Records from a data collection
================================
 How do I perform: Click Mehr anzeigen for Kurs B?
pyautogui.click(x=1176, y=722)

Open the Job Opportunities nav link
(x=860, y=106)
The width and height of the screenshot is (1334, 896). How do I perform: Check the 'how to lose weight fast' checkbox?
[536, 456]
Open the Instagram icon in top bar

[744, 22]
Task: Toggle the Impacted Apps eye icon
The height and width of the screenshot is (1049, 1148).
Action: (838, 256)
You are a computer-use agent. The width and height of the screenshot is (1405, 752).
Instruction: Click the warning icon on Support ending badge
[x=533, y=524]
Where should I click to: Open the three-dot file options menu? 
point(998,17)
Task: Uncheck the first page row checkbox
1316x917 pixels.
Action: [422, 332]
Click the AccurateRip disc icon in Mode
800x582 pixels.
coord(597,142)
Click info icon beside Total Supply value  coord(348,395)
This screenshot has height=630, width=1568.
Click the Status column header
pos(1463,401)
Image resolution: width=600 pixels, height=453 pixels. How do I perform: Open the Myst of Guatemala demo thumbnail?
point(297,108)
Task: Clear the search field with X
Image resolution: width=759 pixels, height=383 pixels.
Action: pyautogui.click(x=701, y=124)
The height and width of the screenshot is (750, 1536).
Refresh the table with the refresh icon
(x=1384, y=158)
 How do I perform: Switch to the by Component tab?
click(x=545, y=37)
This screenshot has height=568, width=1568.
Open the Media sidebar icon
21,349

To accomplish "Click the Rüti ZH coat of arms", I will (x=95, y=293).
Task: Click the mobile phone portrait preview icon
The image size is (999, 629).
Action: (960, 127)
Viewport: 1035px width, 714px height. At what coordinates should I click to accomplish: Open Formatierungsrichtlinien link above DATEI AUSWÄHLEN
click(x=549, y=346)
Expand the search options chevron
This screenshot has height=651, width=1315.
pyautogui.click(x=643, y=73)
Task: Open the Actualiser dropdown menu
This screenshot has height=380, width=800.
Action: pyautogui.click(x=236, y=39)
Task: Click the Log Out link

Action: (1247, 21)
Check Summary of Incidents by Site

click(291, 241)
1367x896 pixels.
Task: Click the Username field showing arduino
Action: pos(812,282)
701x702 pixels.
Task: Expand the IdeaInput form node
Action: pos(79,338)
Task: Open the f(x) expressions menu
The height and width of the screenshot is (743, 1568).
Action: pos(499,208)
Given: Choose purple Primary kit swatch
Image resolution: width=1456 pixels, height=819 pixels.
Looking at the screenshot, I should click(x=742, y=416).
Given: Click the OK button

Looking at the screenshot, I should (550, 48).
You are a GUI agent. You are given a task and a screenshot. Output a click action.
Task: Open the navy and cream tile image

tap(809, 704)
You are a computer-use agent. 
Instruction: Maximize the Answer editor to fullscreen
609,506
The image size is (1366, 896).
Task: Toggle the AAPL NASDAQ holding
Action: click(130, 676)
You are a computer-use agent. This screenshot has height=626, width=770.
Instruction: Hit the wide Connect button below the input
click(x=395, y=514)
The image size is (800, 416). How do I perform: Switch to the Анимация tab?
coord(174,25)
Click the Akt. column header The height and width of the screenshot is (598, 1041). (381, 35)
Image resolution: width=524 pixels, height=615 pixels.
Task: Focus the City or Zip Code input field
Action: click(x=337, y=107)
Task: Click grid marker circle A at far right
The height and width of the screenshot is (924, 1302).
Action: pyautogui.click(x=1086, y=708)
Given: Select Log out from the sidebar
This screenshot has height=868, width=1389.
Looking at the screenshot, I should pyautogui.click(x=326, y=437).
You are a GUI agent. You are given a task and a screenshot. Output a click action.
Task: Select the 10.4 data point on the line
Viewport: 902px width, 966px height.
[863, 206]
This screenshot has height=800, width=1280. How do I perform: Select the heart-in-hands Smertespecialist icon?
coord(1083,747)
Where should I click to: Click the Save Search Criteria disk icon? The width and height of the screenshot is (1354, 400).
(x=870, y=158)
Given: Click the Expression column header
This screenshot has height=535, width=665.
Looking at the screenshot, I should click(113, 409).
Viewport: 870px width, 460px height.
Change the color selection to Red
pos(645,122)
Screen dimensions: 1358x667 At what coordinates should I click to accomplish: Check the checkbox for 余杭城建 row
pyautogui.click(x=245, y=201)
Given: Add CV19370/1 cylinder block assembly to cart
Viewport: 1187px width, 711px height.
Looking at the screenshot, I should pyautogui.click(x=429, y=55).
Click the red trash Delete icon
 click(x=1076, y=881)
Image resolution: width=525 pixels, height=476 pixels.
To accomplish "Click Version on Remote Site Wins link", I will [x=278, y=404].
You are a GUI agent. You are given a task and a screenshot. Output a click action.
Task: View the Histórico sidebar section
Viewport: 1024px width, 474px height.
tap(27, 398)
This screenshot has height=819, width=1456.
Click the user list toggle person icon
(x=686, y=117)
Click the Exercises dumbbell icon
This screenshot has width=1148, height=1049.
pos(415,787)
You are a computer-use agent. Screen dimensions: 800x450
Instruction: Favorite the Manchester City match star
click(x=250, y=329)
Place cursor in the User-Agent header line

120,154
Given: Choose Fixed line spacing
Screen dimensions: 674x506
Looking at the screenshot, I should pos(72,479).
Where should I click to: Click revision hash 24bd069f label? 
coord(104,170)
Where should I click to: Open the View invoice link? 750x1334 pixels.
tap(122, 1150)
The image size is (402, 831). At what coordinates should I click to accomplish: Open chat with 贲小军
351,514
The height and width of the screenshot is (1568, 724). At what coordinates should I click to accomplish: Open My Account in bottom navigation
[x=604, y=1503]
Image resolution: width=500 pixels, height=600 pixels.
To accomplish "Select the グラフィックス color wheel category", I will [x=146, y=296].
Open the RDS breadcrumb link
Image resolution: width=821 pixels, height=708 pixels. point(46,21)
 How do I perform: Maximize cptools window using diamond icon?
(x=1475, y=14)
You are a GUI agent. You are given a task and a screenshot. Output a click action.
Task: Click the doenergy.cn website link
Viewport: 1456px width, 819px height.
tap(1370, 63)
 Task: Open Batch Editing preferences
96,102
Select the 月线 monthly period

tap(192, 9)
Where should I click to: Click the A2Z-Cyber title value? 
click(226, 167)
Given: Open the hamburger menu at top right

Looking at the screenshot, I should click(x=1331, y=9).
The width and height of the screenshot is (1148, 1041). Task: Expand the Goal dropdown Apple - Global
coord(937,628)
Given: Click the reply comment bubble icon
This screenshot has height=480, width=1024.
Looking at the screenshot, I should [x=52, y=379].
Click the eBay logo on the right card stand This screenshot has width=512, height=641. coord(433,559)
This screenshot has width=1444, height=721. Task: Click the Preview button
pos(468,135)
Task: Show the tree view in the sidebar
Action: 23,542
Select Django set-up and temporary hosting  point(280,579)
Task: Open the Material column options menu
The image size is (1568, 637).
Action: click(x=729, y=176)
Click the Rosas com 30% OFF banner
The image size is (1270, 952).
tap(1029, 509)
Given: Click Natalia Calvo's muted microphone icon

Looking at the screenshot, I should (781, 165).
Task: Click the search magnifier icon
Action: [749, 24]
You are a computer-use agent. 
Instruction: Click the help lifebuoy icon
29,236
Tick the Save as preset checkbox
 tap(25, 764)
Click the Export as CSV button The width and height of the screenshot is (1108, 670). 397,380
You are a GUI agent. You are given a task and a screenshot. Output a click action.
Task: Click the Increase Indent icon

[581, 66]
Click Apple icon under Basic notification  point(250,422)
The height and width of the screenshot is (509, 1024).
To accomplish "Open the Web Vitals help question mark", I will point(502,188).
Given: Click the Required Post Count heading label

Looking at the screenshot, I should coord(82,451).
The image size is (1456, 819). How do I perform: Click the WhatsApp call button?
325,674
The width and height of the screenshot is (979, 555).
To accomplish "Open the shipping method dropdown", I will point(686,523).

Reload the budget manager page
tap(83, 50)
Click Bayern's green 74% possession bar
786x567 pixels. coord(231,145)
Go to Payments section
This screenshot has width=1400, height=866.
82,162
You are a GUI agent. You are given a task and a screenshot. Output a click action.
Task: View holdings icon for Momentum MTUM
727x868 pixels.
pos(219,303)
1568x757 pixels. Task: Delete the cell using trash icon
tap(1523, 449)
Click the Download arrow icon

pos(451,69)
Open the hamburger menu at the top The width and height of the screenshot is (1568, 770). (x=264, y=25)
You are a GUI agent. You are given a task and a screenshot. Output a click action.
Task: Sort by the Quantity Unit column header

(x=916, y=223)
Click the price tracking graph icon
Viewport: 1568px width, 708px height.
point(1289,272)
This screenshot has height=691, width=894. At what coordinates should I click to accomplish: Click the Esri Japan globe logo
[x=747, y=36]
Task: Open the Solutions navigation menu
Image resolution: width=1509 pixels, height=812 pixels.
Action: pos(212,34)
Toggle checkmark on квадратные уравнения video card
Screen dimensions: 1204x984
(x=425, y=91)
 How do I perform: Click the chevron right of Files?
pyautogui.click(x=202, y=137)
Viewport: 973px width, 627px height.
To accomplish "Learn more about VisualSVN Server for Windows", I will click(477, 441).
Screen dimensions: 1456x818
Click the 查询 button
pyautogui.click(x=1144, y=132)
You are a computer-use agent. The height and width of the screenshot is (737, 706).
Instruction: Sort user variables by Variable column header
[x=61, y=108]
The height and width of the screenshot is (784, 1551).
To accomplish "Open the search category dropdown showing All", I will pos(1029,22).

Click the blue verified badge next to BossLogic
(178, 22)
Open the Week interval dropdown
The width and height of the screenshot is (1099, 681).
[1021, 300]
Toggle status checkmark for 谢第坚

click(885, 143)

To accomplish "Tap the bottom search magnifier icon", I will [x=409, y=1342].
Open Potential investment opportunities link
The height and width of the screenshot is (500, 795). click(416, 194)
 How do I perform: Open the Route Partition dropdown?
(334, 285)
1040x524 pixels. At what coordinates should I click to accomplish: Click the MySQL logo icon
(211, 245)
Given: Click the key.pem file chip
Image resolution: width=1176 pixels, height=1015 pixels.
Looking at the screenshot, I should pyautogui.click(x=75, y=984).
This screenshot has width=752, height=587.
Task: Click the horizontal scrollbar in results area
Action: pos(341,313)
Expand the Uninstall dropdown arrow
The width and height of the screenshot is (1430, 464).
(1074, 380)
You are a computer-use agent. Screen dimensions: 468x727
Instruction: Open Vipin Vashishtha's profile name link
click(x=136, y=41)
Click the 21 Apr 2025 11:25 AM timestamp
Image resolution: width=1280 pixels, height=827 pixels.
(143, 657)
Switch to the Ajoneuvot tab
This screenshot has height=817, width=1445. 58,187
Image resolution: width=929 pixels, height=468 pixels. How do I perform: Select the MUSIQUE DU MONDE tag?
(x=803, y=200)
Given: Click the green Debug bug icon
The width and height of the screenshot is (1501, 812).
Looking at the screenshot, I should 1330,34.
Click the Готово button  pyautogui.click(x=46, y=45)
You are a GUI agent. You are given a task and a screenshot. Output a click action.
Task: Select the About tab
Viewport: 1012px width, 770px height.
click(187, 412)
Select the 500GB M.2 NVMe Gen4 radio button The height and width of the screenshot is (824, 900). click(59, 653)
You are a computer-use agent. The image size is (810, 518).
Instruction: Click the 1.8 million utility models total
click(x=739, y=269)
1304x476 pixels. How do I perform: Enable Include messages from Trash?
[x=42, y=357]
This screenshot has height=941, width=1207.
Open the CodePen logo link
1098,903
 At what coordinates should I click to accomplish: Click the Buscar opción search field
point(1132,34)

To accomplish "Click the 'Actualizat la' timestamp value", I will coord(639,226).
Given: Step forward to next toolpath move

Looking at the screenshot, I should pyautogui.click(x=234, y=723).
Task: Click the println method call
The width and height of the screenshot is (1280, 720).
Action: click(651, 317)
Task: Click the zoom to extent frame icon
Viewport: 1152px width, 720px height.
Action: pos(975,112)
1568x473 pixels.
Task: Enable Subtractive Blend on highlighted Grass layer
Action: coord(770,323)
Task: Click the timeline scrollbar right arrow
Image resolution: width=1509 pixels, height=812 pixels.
================================
Copy out the lines above from the one containing "Tick the Save as preset checkbox" through the one containing "Click Apple icon", both included, with each kept identical to the original.

Tick the Save as preset checkbox
 tap(25, 764)
Click the Export as CSV button The width and height of the screenshot is (1108, 670). 397,380
You are a GUI agent. You are given a task and a screenshot. Output a click action.
Task: Click the Increase Indent icon

[581, 66]
Click Apple icon under Basic notification  point(250,422)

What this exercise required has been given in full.